• YOUR ASSIGNMENT: If a line of the data contains the word "agent", it is counted; report how many such lines there are and nothing else.

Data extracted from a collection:
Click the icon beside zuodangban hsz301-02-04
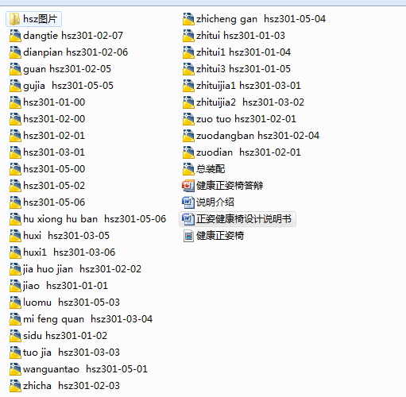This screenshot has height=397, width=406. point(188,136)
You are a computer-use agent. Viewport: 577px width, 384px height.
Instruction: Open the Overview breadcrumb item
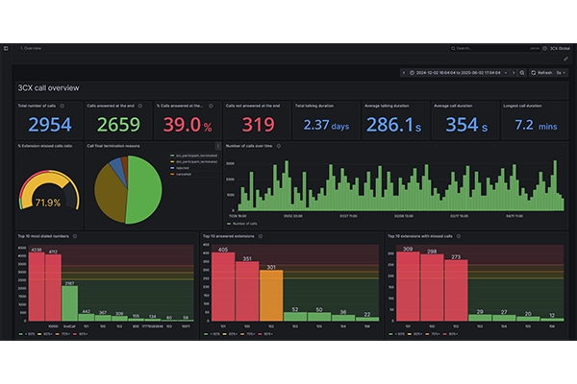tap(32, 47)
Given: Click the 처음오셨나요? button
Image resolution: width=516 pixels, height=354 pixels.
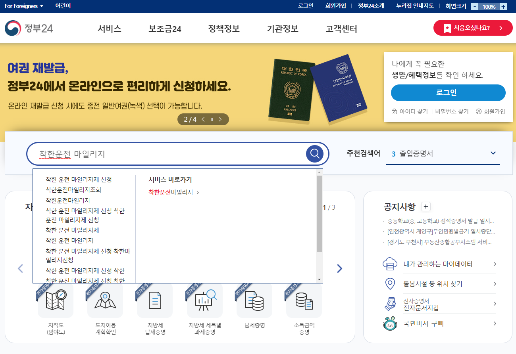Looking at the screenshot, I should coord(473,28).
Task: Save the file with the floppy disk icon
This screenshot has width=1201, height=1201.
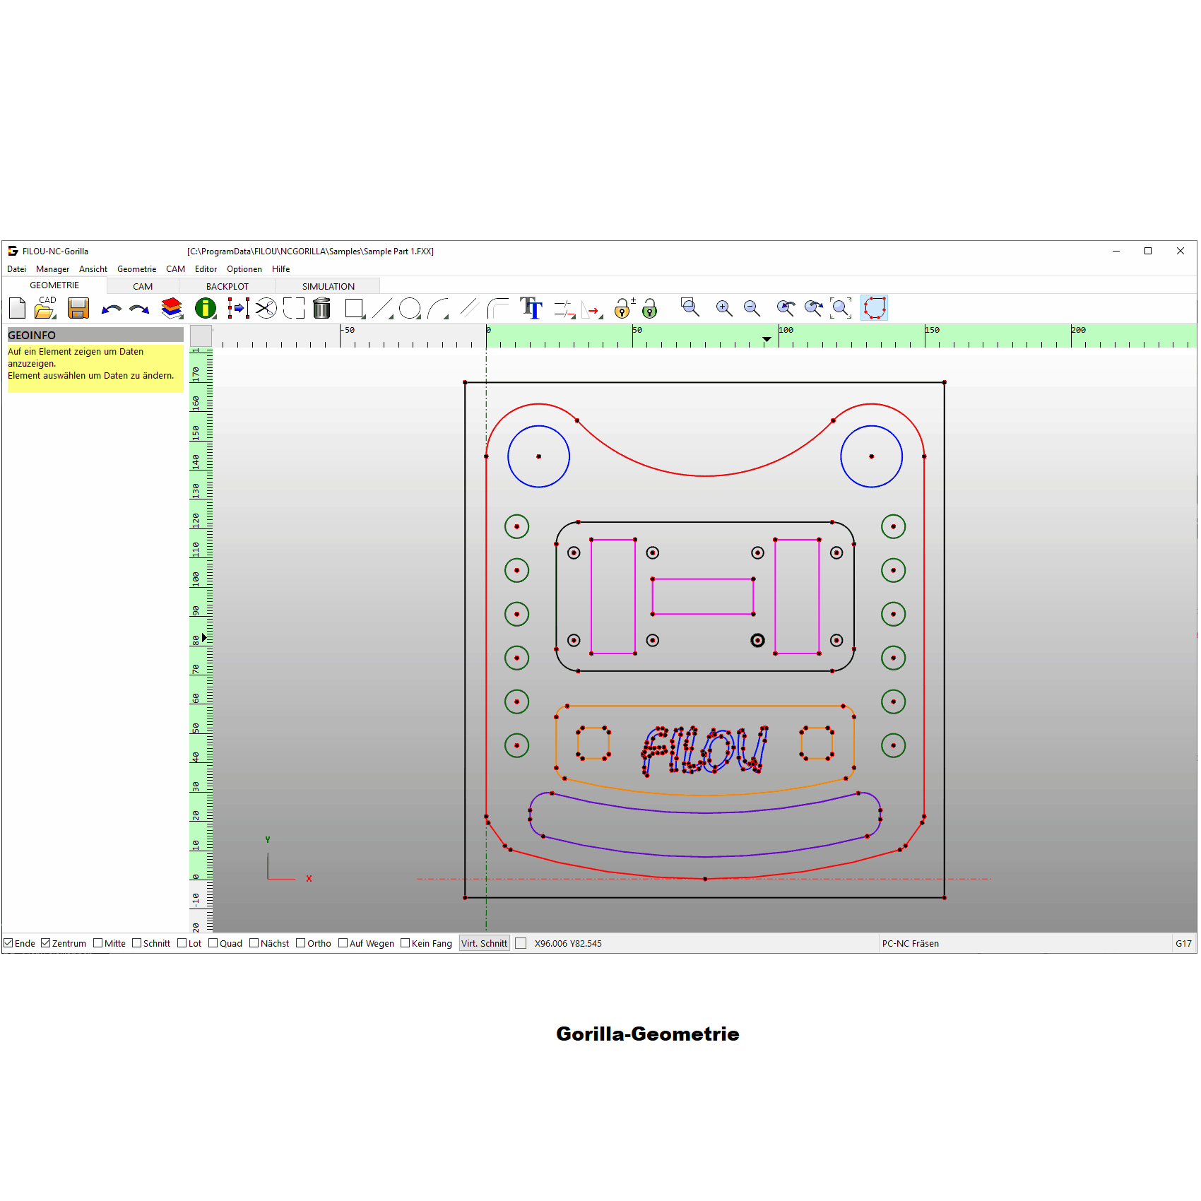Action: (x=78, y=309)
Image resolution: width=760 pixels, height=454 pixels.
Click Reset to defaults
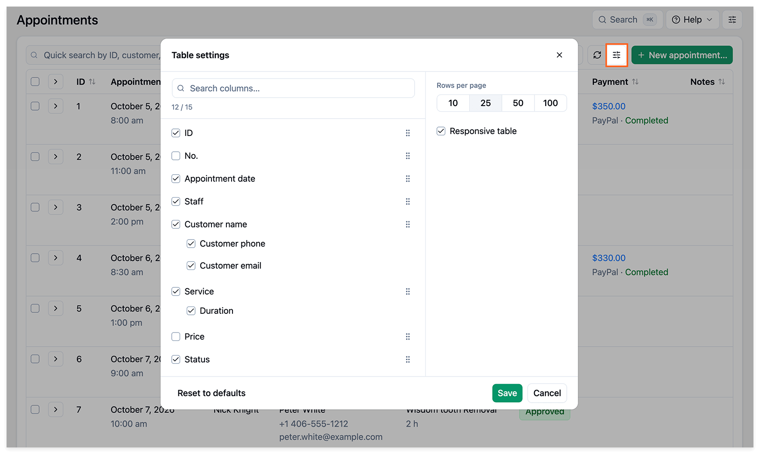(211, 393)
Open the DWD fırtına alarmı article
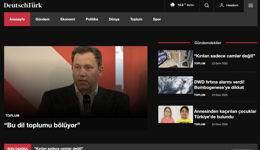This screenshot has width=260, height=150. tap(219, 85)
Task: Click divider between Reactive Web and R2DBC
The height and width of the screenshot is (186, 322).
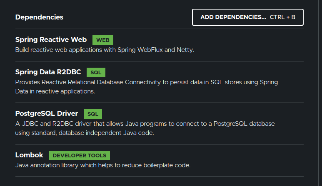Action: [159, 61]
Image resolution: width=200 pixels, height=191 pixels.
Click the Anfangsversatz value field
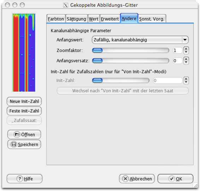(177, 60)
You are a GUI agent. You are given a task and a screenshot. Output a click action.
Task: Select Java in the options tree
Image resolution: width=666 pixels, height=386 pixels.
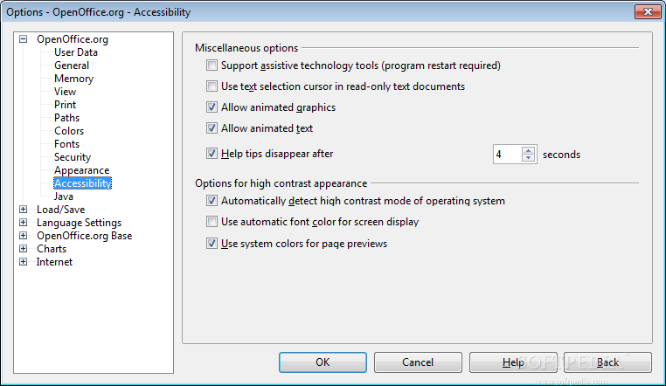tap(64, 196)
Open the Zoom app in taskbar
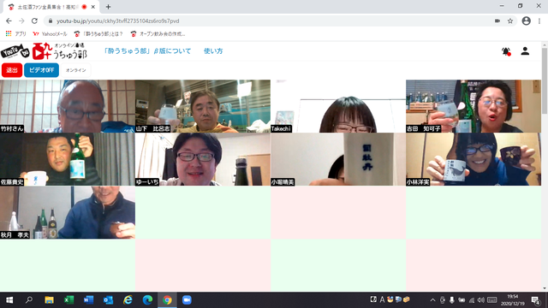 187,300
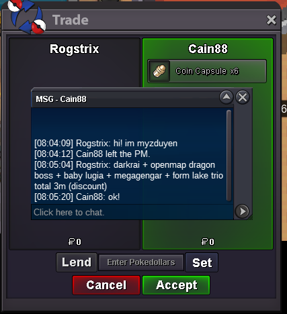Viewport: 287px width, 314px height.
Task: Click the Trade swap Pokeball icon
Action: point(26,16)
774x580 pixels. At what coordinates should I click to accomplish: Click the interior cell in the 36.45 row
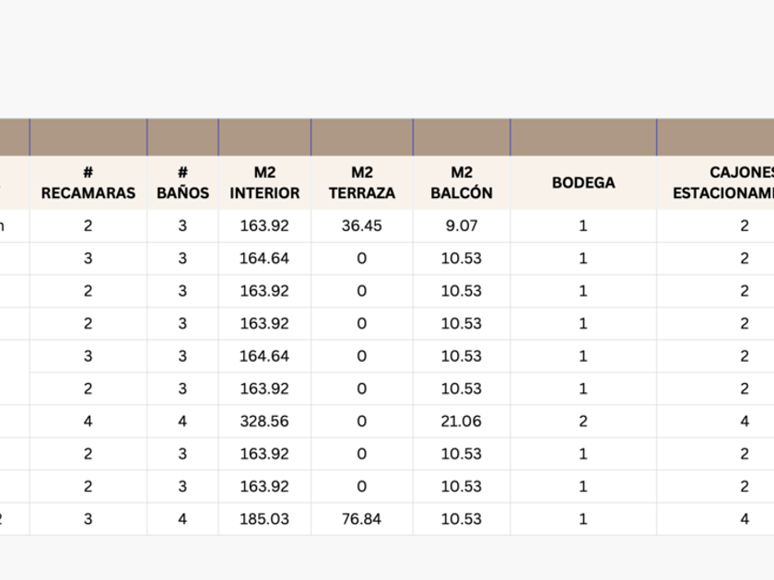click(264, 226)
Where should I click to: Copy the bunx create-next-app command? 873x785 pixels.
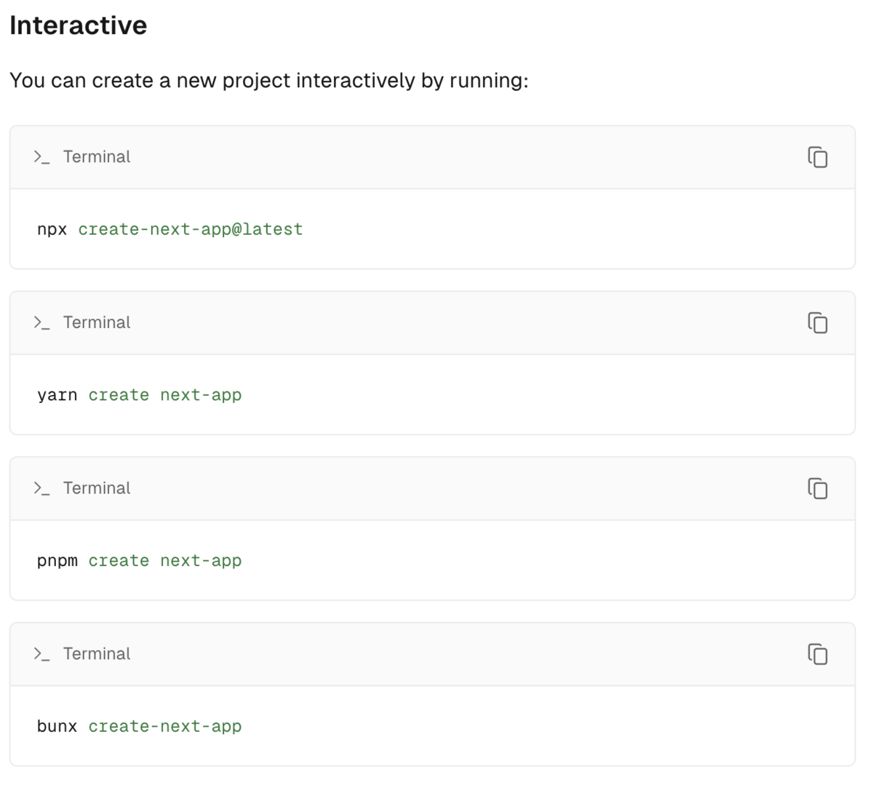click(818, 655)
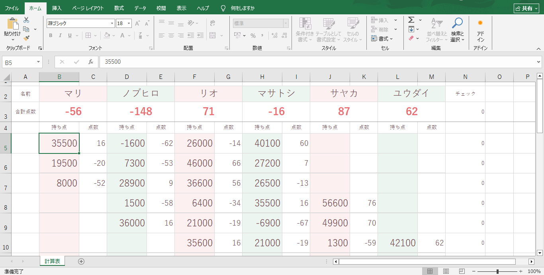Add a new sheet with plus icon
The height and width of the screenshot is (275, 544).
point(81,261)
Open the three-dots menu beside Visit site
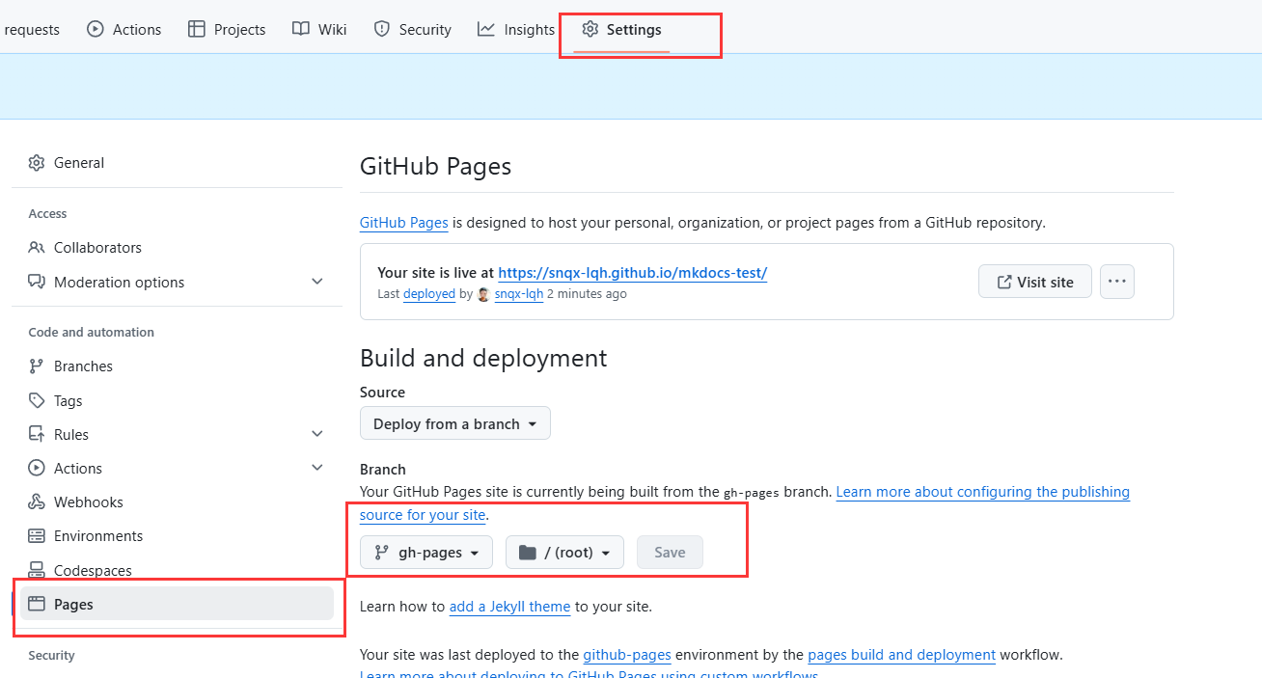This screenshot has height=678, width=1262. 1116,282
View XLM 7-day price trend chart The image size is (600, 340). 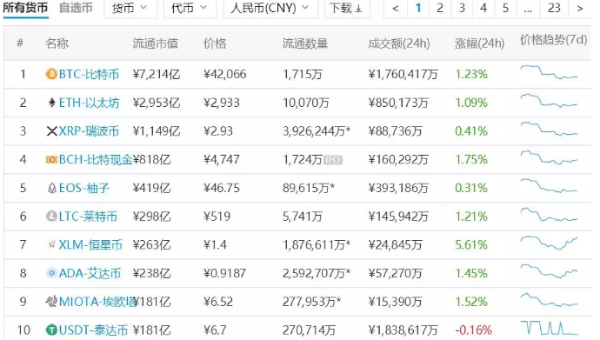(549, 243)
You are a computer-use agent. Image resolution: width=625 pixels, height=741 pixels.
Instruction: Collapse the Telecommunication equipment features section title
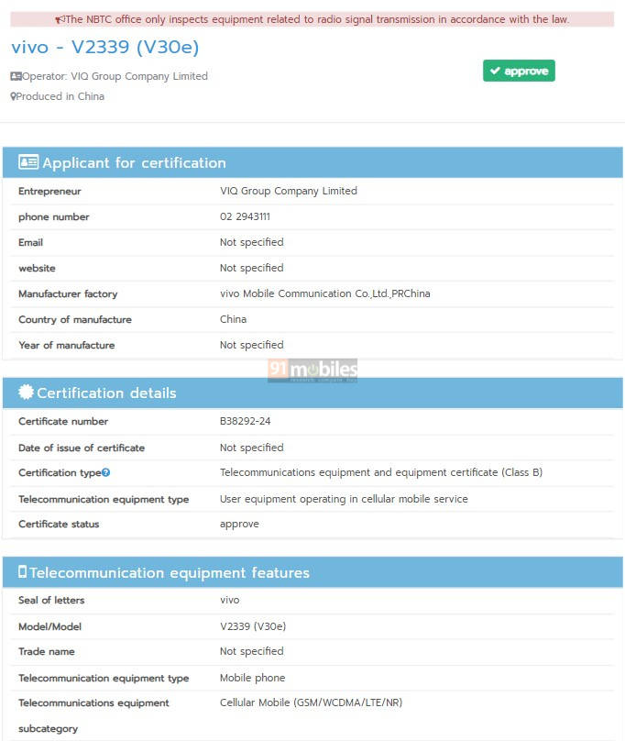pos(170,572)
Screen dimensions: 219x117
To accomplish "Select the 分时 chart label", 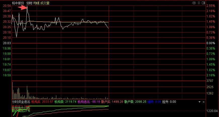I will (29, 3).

• COMPLETED EXERCISE: 3